I love Mac & Cheese anyway you want to give it to me. Homemade, original boxed, shells & cheese, whatever, I'll eat it! Recently my friend Beth made some TO DIE FOR macaroni and cheese that I have fallen in love with. (Technically it's Campbell's Recipe, but I call it Beth's) I wanted to share the recipe with everyone, but most importantly, I wanted it to be somewhere I can't lose it. Ha! <--I've lost the recipe 3 times now!
What you Need:
1 (10.75 oz) can of Condensed Cheddar Cheese Soup
1/2 (10.75) can milk
1/8 teaspoon ground black pepper
2 cups of hot cooked corkscrew-shaped pasta (or shells)
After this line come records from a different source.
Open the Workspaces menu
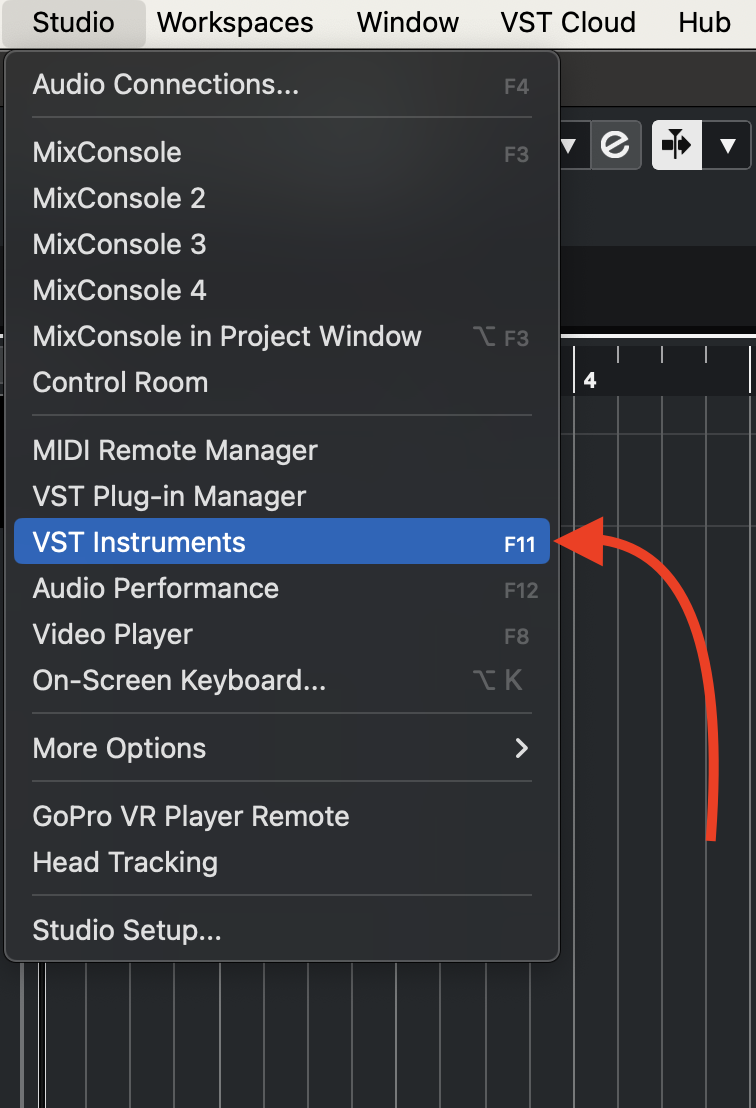This screenshot has width=756, height=1108. tap(235, 22)
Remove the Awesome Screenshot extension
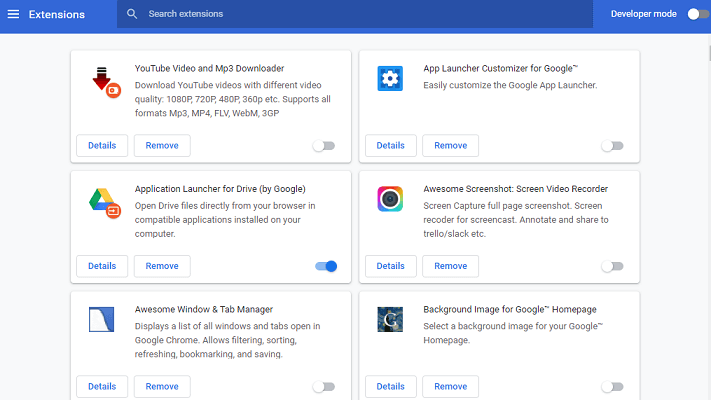The height and width of the screenshot is (400, 711). click(x=450, y=266)
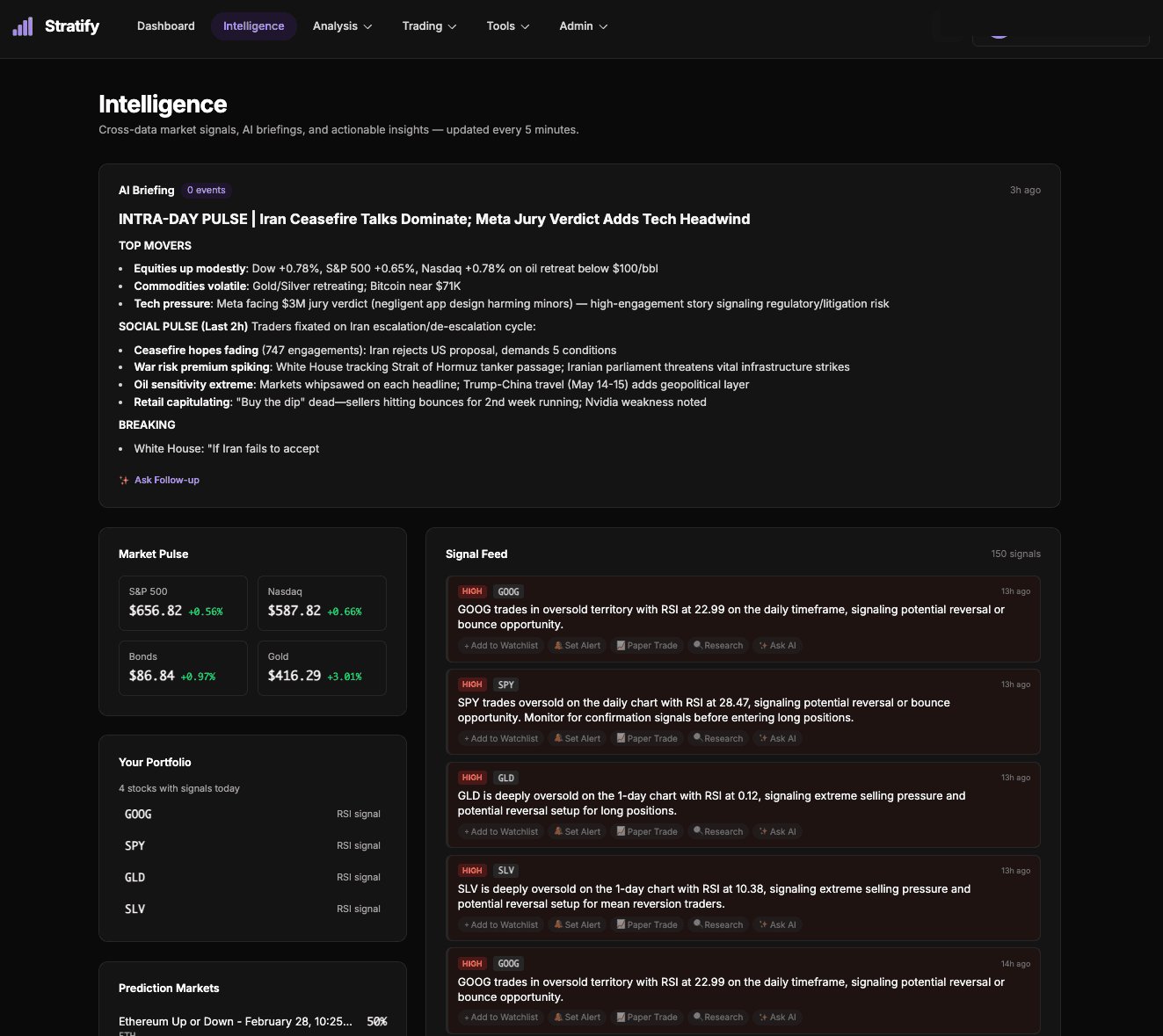Click the Research magnifier icon on GLD signal

point(696,831)
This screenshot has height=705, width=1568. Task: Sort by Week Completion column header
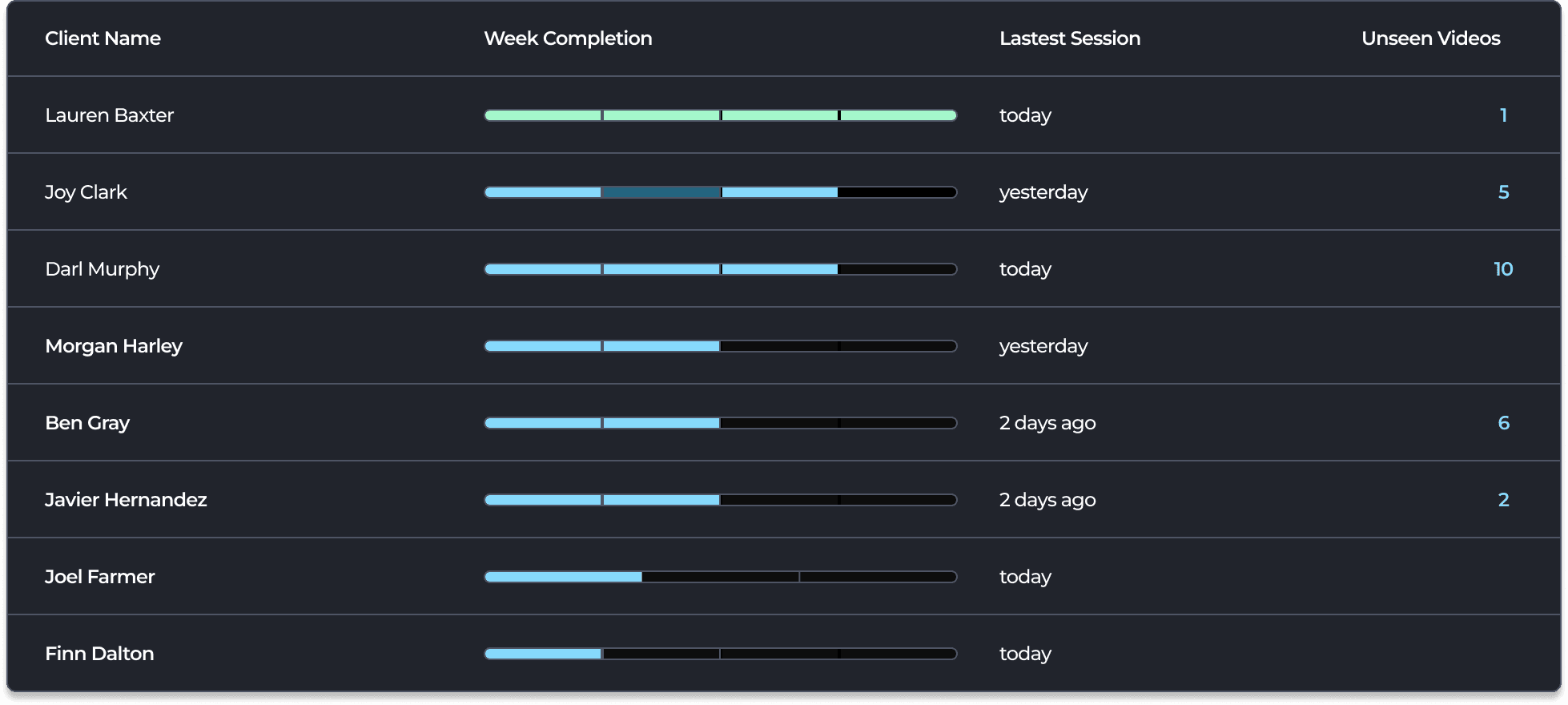[568, 38]

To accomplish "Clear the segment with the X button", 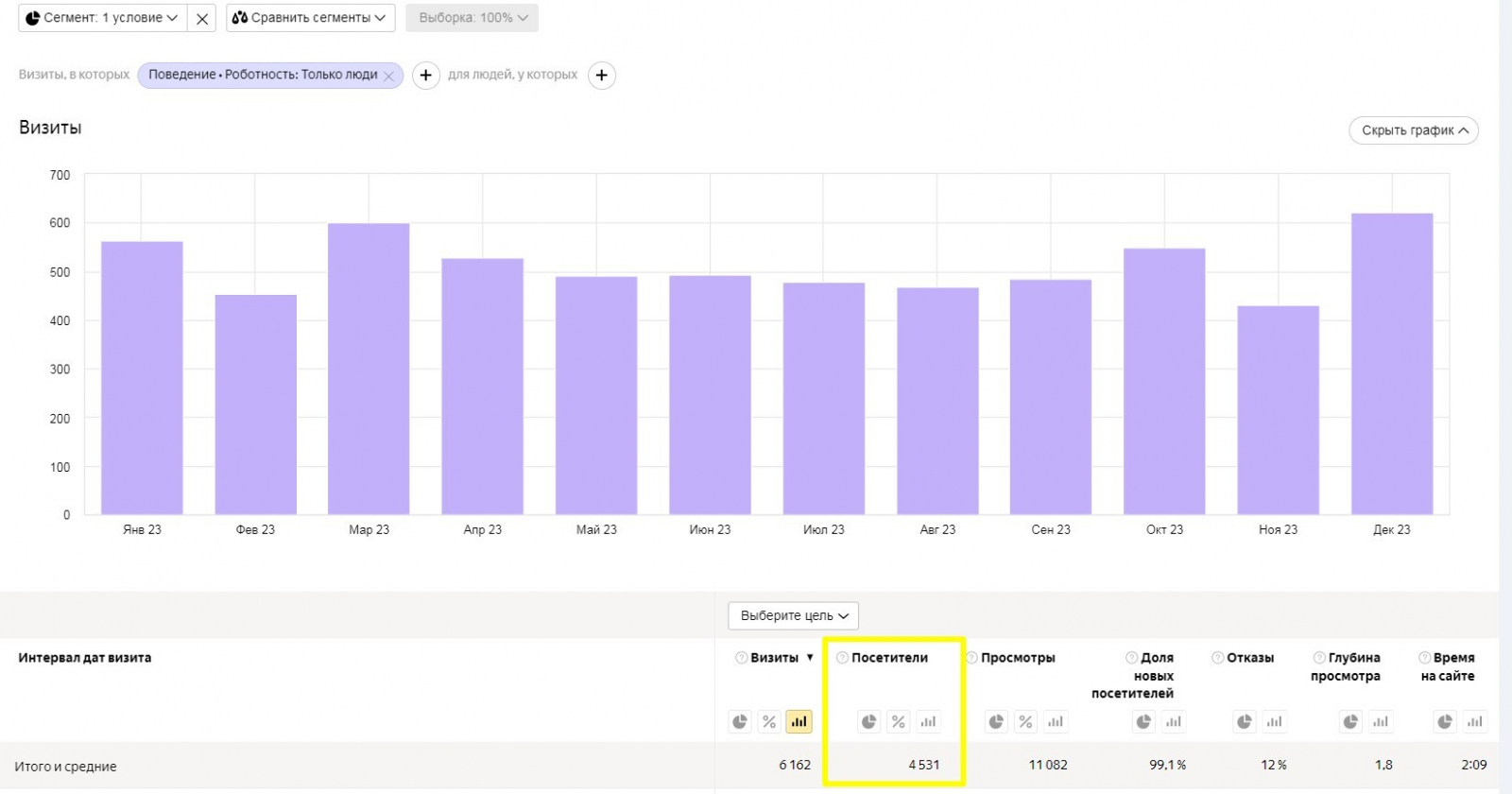I will 202,18.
1 tablespoon of dry bread crumbs
2 teaspoons of butter
1 cup of Cheddar Cheese
1. Mix soup, milk, black pepper, cheddar cheese and pasta in 1-qt baking dish
2. Mix bread crumbs and butter and sprinkle over pasta mixture (I always end up adding more bread crumbs to the mixture...you just have to play with it until it's sprinkle-able) I also like to add more shredded cheese to the top...you can never have too much cheese!
3. Bake at 400 degrees for 20 minutes...or until HOT!